#### ASSIGNED TASK:
Verbatim copy without pictures. Please print every entry as it stands.

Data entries

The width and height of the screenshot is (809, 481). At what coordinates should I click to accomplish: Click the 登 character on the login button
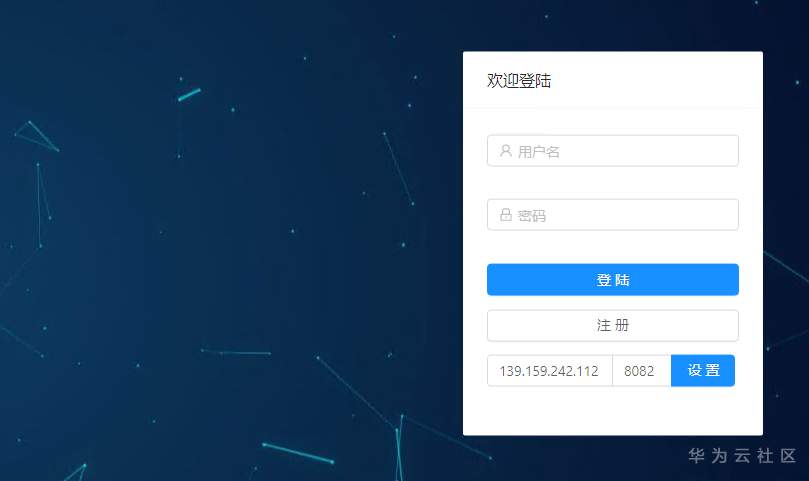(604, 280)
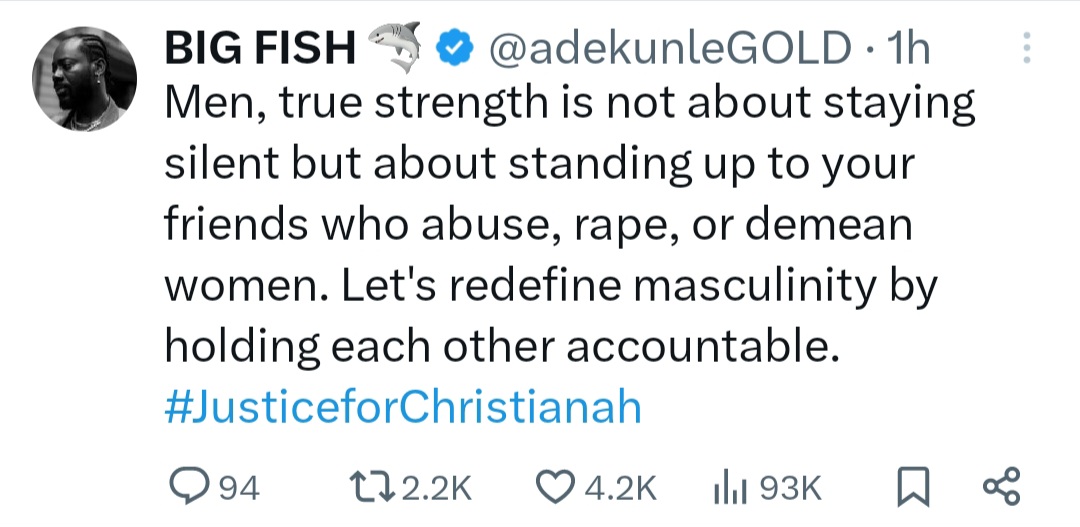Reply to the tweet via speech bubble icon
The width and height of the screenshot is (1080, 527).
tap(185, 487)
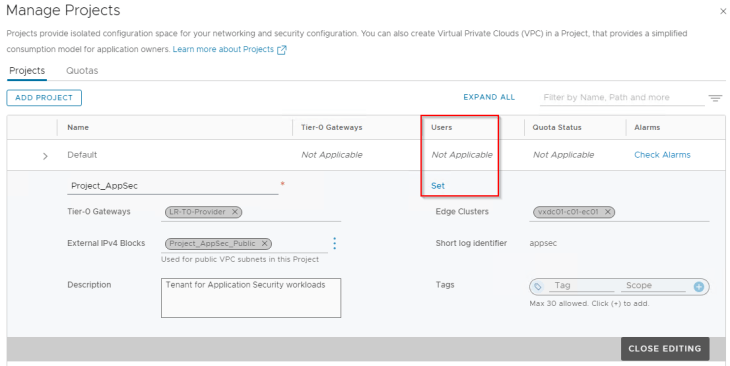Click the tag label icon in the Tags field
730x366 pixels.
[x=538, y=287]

#### ANSWER BOX:
The width and height of the screenshot is (809, 481). At what coordinates should I click to accomplish: Click the 登 character on the login button
(604, 280)
Reply to the tweet via speech bubble icon
The width and height of the screenshot is (1080, 527).
tap(185, 487)
Click the tag label icon in the Tags field
730x366 pixels.
[x=538, y=287]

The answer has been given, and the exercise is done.